» **TASK TO COMPLETE**
Could you give back only the lines that begin with the one containing "Erika Pritchard (1238, 1405)" and stop after the one containing "Student Research Day", changing "Share" to "Post" and leaving everything else unchanged?

━━━

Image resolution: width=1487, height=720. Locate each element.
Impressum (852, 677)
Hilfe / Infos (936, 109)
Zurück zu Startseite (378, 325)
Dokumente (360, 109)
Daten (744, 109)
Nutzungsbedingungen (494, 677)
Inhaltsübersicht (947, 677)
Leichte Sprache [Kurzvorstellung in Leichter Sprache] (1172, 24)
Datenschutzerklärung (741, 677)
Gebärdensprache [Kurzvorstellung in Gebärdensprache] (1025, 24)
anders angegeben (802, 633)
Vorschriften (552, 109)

━━━

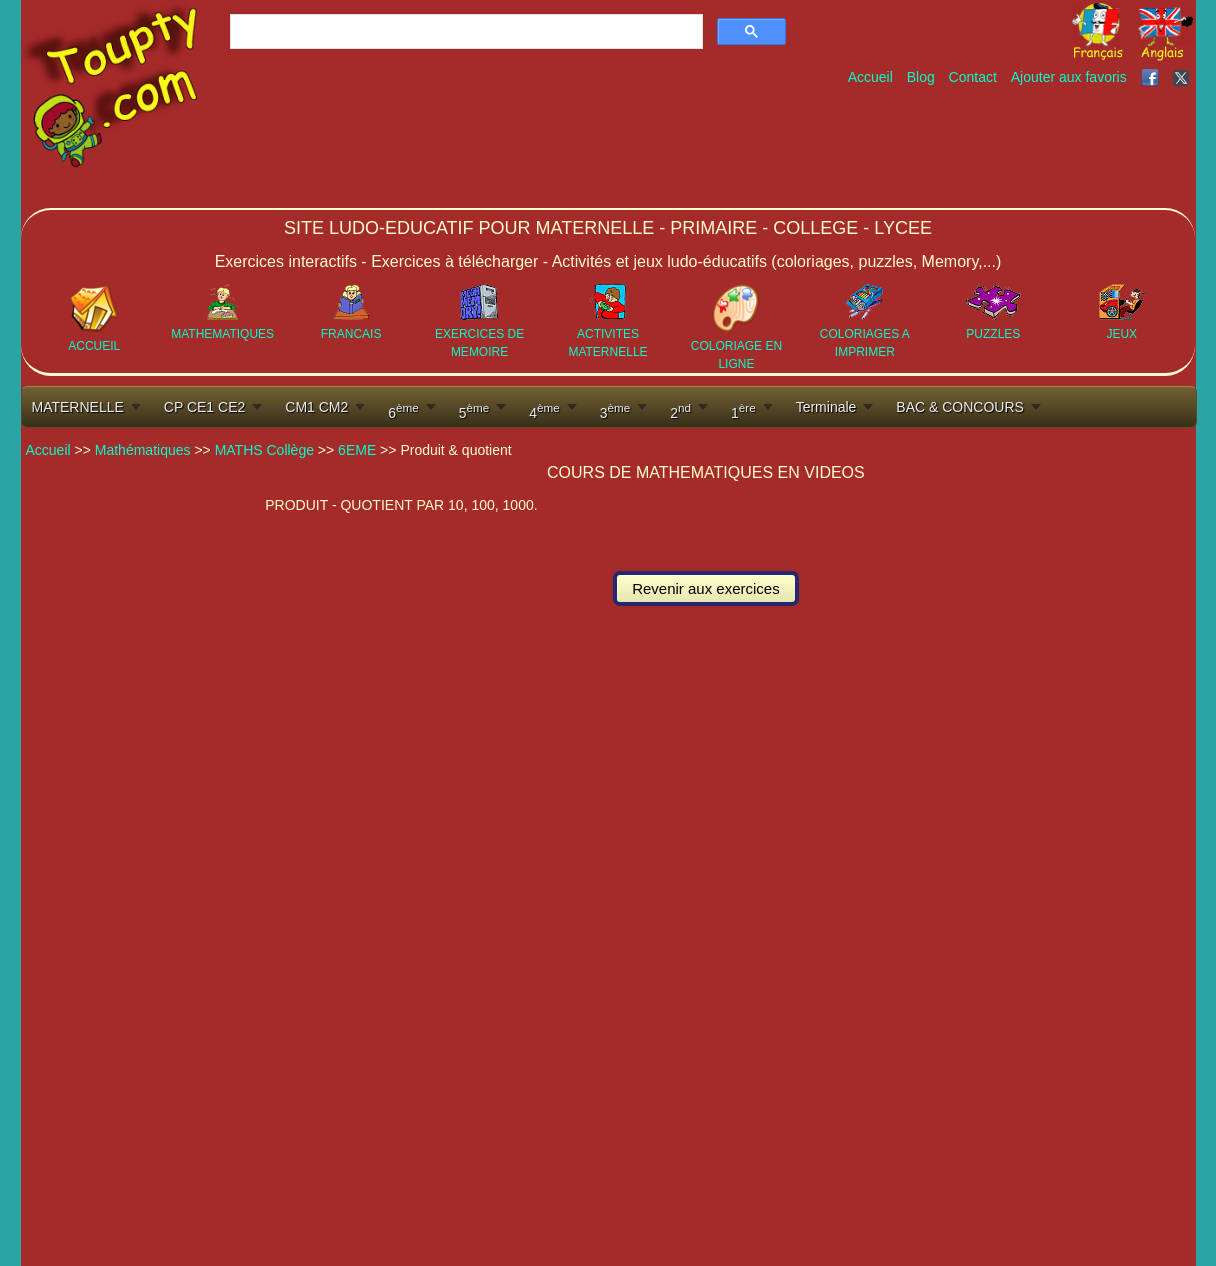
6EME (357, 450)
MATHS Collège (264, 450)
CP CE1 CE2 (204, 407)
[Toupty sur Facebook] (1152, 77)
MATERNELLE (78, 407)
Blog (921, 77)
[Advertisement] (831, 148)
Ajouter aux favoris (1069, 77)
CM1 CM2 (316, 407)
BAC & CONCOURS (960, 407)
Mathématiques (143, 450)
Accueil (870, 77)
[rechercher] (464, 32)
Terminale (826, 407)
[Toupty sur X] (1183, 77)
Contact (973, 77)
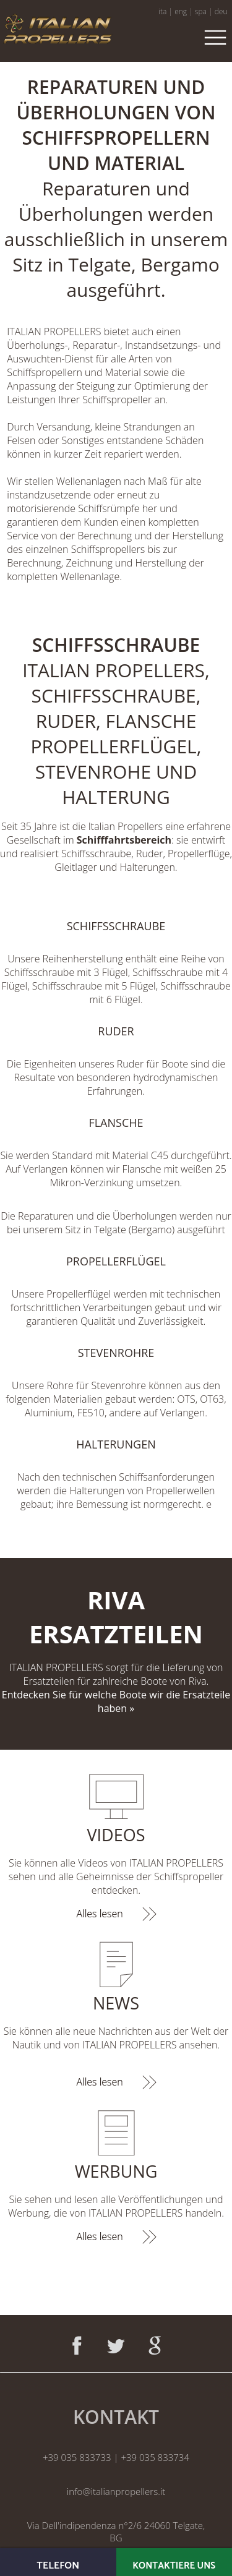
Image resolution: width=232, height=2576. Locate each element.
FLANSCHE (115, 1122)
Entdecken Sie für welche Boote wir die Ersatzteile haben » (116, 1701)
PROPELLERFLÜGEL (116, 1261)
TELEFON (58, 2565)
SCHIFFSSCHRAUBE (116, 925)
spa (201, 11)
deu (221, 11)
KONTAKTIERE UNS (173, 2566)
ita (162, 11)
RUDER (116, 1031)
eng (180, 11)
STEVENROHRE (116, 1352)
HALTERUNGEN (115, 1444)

━━━

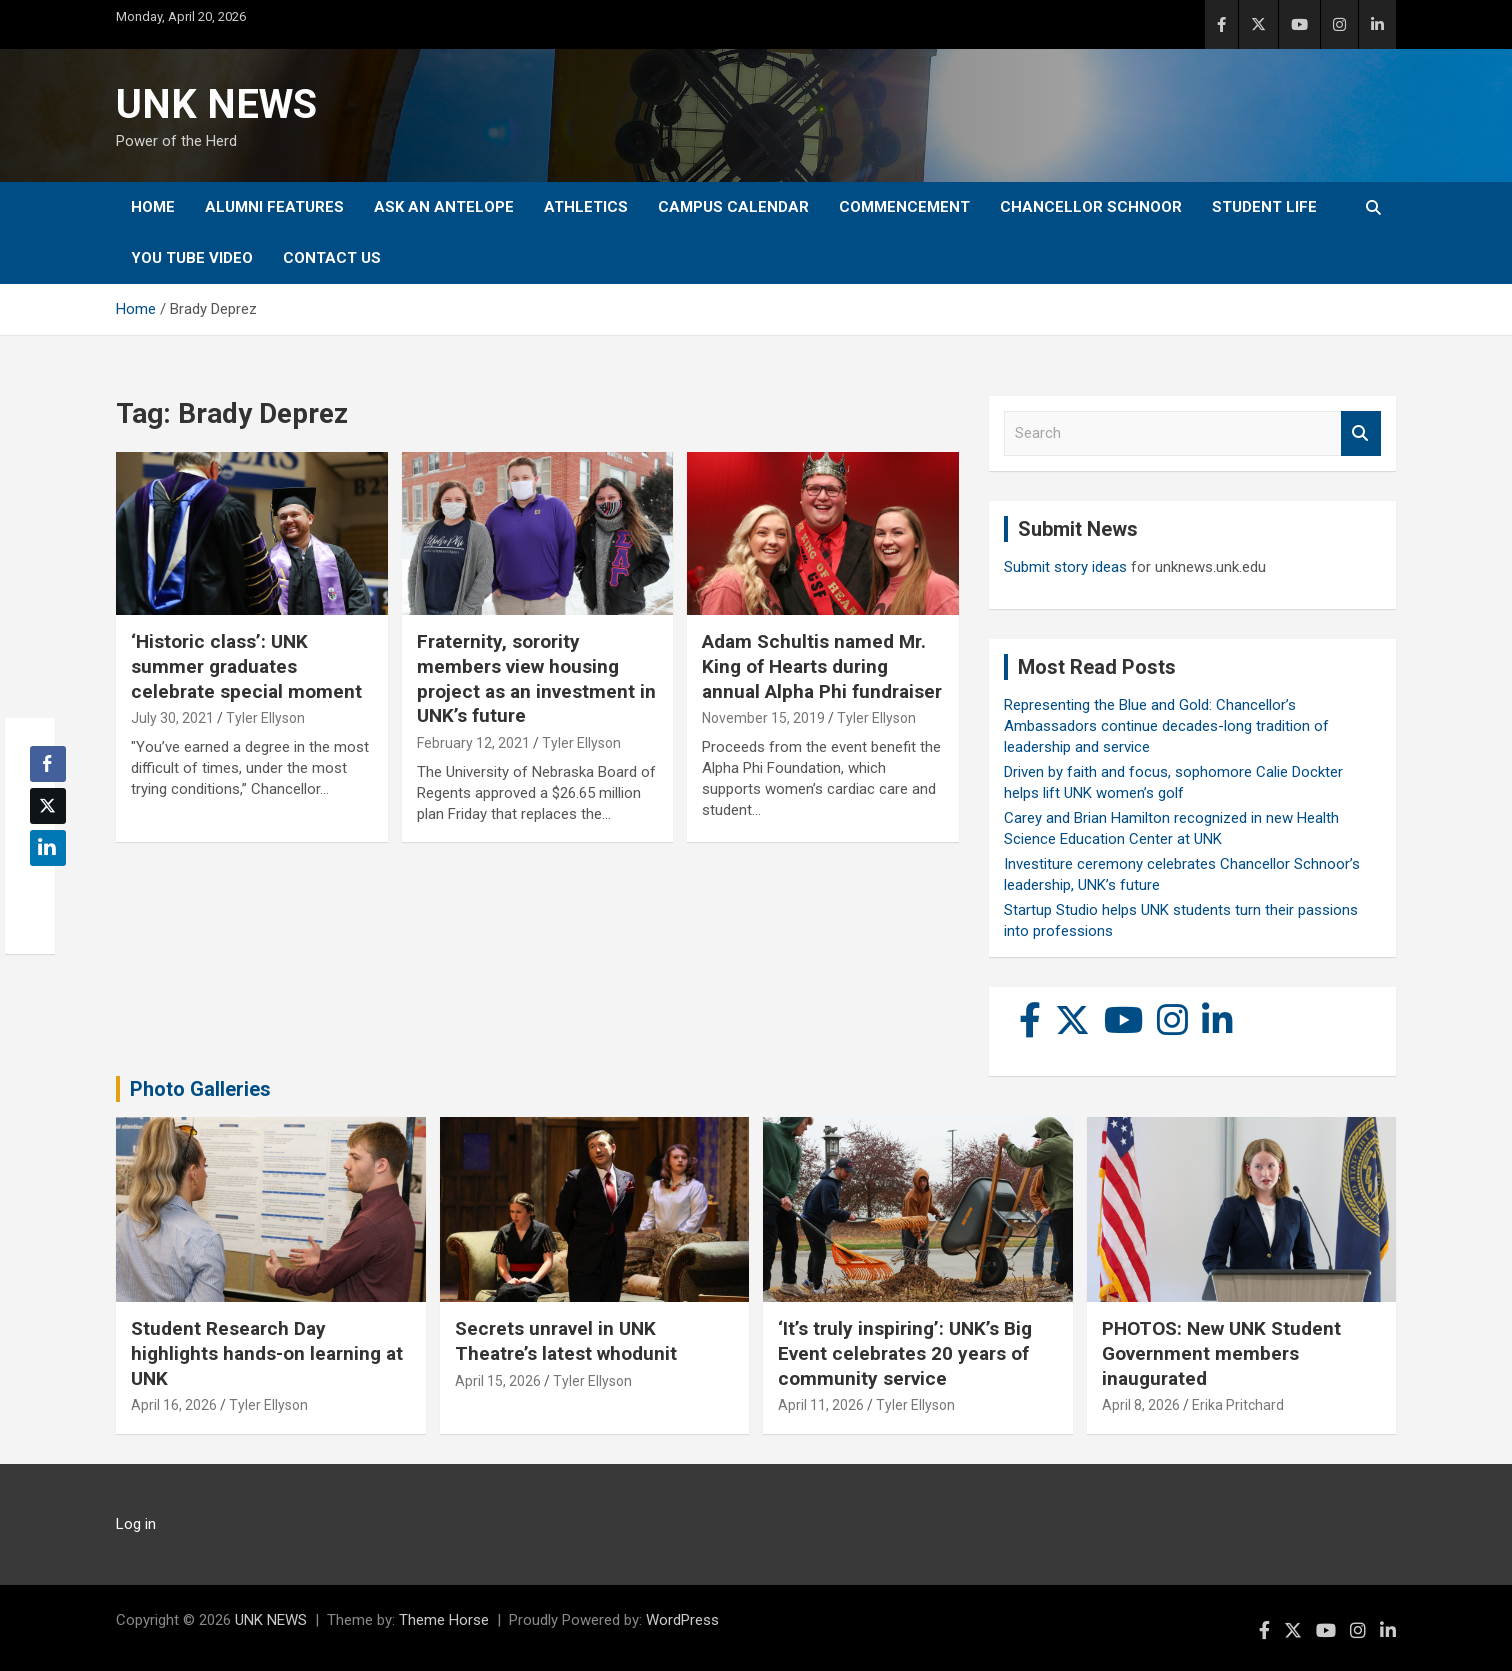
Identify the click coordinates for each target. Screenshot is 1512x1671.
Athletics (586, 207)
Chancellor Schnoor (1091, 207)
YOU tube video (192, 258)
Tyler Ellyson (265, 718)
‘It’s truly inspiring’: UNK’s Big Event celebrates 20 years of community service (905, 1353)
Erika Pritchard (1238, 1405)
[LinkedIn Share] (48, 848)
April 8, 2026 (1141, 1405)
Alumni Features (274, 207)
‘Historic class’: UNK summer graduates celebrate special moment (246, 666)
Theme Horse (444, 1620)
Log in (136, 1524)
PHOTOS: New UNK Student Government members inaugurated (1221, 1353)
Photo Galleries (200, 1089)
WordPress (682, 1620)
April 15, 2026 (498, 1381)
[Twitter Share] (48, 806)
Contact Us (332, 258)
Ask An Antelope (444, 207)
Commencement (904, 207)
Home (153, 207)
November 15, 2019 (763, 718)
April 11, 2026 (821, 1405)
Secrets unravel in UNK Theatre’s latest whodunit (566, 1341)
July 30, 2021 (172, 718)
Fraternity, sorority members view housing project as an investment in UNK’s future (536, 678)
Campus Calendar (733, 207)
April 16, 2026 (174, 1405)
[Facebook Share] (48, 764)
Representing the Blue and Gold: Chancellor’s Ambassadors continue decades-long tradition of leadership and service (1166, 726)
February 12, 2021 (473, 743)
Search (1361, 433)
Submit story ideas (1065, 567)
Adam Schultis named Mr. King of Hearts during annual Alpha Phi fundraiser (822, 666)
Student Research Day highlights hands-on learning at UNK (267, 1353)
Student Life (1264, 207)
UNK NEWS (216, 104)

━━━

» **RESPONSE TO THIS EXERCISE**
Erika Pritchard (1238, 1405)
[LinkedIn Post] (48, 848)
April 8, 2026 (1141, 1405)
Alumni Features (274, 207)
‘Historic class’: UNK summer graduates celebrate special moment (246, 666)
Theme Horse (444, 1620)
Log in (136, 1524)
PHOTOS: New UNK Student Government members inaugurated (1221, 1353)
Photo Galleries (200, 1089)
WordPress (682, 1620)
April 15, 2026 (498, 1381)
[Twitter Post] (48, 806)
Contact Us (332, 258)
Ask An Antelope (444, 207)
Commencement (904, 207)
Home (153, 207)
November 15, 2019 (763, 718)
April 11, 2026 (821, 1405)
Secrets unravel in UNK Theatre’s latest whodunit (566, 1341)
July 30, 2021 (172, 718)
Fraternity, sorority members view housing project as an investment in UNK’s future (536, 678)
Campus Calendar (733, 207)
April 16, 2026 (174, 1405)
[Facebook Post] (48, 764)
Representing the Blue and Gold: Chancellor’s Ambassadors continue decades-long tradition of leadership and service (1166, 726)
February 12, 2021 (473, 743)
Search (1361, 433)
Submit story ideas (1065, 567)
Adam Schultis named Mr. King of Hearts during annual Alpha Phi fundraiser (822, 666)
Student Research Day highlights hands-on learning at UNK (267, 1353)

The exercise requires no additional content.